Texte © dominique cozette

Occasions manquées, road-trip réussi !

Les Occasions manquées de Lucy Fricke est un roman allemand qui met en scènes deux femmes de la quarantaine, vieilles potes déjantées dont une, la narratrice, n’a pas grande motivation à vivre, se fait sauter sans suite par des losers n’attend rien du lendemain. Sa copine Martha, qui, elle, n’arrive pas à avoir un bébé, l’appelle car son père est en phase terminale d’une maladie pénible, puante et salissante  lui a demandé de l’accompagner en Suisse pour un départ assisté. Mais Martha, traumatisé par un accident, ne conduit plus. C’est pourquoi elle supplie Betty de prendre le volant de la Volkswagen pourrie du papa pénible à trimballer. Un père qui s’était vite tiré du couple parental et ne donnait plus de nouvelles jusqu’à ces derniers temps où sa fille a dû le prendre en charge. Quelle rigolade, n’est-ce pas ? Donc les aléas d’un voyage mal préparé et déprimant.

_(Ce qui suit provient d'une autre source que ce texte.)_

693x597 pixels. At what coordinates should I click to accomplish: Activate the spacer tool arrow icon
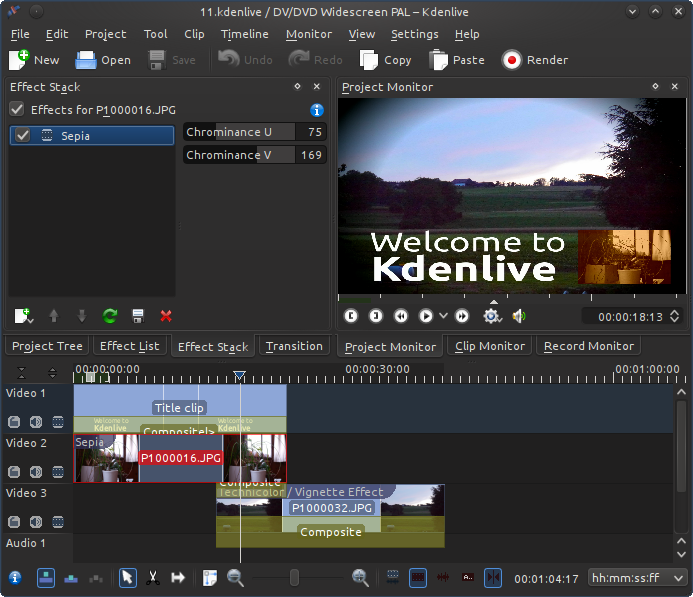[178, 577]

Devant l’établissement censé faire voyager chez les anges, papa n’est pas inscrit. Il voulait tout simplement que sa fille continue le périple jusqu’en Italie, les Lacs, où le premier amour du vieux vit. Il ne rêve plus que de cela avant le grand saut. Impossible de rebrousser chemin, alors oui, il faut y aller. heureusement, le pépé sera accueilli par la vieille lady qui tient un gite. Pas pour très longtemps d’ailleurs. Et c’est là que Betty décide de retrouver la trace de son deuxième beau-père, tromboniste, dans une île des Cyclades. Un homme formidable selon elle et ses souvenirs puisque lui aussi s’est éclipsé subitement lorsqu’elle avait douze ans, un monstre de méchanceté selon les ragots qu’elle recueille par hasard dans ce trip incertain où tout va de travers.

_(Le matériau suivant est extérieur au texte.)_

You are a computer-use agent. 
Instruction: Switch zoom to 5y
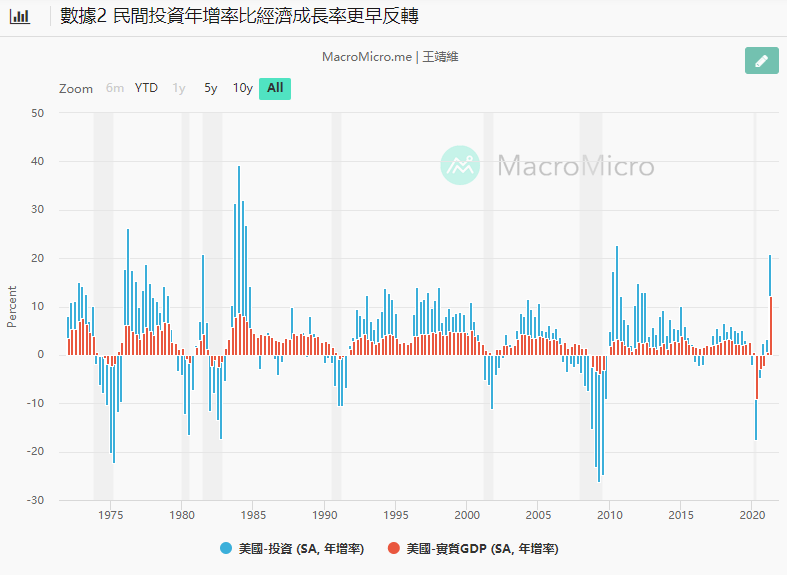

Rien n’est prévisible ni pour elles, les filles, ni pour nous, les lectrices/teurs. C’est très plaisant à lire sur la plage, ah oui, non, c’est fini l’été, mais dans le train, le métro et le pieu. L’ayant fini il y a quelques jours, je n’ai plus les détails en tête mais c’est un bon conseil que m’a donné la libraire en me dirigeant vers cet ouvrage. Un ouvrage composé en Rongel corps 11,5 sur un interligne de 14 points, un remake d’une typo inventée en 1770 par Francisco Rongel, est-il écrit sur la dernière page.

Les Occasions manquées de Lucy Fricke (2018 en VO : Töchter). 2021 aux Editions le Quartanier. Traduit pas Isabelle Liber. 280 pages, 20 €.